Mekong Hotel (2012) é seu longa mais recente, depois
de ganhar a palma de ouro em Cannes com Tio
Boonme, Que Pode Recordar Suas Vidas Passadas (2010). O filme caminha na
fronteira tênue entre ficção e documentário. A sinopse é praticamente
impossível, pois não se baseia em um enredo de articulações lógicas
(causa-consequência); o que dá alma a este filme são antes as associações
poéticas (analogias alegórico-simbólicas), que vão se enredando como numa
composição musical – figurativizada pela onipresente trilha incidental de um
violão dedilhado.
Desse modo, seus
elementos-versos-estrofes são: o hotel, título do filme, onde se apresentam os
outros elementos; um violonista que toca para o host do documentário (servirá de trilha para o filme inteiro); um
rapaz cujo cão de estimação foi devorado por um monstro-fantasma mitológico que
habita às margens do rio Mekong; o próprio rio Mekong, em sua largura sublime;
uma senhora que distila lembranças de um passado individual e histórico (ela é
também o monstro-fantasma); a filha dessa senhora (também a mesma criatura
mitológica e uma “alma nômade”), que se relaciona amorosamente com o rapaz que
perdera o cão (o moço também se transformará).

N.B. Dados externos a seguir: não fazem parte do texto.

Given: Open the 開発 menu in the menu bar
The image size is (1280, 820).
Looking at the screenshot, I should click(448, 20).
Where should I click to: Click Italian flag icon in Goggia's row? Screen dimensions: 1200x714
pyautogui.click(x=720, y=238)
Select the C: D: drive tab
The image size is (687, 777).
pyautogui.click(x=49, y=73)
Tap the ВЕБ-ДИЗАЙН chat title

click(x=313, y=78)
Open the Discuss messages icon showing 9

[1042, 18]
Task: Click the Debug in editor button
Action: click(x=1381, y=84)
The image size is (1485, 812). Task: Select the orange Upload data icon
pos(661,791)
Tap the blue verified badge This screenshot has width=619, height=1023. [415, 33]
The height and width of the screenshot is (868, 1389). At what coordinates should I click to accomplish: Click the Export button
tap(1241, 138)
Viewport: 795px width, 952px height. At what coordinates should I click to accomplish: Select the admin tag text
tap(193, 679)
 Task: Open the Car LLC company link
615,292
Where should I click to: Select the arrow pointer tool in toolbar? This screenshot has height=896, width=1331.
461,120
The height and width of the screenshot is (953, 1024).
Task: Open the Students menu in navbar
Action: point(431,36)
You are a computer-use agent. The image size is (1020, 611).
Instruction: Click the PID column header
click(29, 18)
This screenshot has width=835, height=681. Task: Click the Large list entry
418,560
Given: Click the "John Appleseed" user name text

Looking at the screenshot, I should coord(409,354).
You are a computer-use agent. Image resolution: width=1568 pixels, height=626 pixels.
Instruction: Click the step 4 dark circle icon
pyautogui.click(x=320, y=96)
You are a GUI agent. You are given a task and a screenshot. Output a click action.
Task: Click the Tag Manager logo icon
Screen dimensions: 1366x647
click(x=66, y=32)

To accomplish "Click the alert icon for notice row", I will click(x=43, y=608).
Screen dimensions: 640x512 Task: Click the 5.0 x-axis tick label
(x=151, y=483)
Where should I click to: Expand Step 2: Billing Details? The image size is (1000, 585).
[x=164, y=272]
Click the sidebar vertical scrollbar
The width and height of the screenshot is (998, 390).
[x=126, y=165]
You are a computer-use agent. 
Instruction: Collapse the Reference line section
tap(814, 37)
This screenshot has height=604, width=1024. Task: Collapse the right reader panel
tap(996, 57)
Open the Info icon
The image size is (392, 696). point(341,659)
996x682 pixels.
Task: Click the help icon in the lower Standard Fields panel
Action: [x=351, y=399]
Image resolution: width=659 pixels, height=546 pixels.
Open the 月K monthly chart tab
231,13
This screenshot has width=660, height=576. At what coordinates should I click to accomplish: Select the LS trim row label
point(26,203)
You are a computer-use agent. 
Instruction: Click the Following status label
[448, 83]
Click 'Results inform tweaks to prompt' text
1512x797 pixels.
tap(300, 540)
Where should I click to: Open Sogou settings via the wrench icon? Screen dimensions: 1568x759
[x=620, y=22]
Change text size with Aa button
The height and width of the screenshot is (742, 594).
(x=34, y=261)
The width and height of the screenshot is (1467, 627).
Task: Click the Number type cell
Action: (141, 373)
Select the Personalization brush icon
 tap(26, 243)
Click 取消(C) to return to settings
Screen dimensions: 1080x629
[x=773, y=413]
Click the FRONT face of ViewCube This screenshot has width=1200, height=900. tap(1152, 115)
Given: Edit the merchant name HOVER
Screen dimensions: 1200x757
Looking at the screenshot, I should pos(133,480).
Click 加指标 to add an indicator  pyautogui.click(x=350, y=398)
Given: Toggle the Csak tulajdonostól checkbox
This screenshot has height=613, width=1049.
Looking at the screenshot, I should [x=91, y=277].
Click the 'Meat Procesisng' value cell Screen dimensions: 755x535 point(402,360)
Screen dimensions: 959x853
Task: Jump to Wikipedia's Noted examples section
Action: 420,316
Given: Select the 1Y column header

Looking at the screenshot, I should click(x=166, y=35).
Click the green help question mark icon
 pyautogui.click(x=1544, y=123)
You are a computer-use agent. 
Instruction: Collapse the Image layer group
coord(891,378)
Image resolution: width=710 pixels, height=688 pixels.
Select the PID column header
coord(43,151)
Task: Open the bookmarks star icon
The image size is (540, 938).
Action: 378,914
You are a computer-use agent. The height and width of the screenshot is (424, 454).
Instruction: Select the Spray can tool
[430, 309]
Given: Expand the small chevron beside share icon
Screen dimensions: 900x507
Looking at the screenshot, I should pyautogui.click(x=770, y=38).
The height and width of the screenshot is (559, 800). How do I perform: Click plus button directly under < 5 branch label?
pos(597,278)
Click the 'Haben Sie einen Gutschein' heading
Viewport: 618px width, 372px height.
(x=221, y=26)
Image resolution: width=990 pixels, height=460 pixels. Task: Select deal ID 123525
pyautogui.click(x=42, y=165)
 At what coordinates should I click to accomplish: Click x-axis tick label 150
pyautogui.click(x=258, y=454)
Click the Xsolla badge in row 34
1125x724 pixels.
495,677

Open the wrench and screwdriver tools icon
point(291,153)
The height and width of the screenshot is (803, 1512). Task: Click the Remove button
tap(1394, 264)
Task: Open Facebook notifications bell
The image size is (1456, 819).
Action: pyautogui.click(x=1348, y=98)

Em Apichatpong Weerasethakul, o físico e o metafísico, o histórico e o
mitológico se sobrepõem, fundem-se de maneira a desaparecerem as marcas de suas
fronteiras, mas sem perderem suas identidades particulares. Tornam-se,
paradoxalmente, uma coisa só, sem deixar de ser o que são. São pouquíssimos os
cineastas, hoje em dia, que enveredam por tais sendas. Joe é dos raros
guardiões de um antigo fogo, o artista-xamã que resiste firme, na coragem
quixotesca de deitar-se como ponte de ligação entre nós e o que resta do
divino.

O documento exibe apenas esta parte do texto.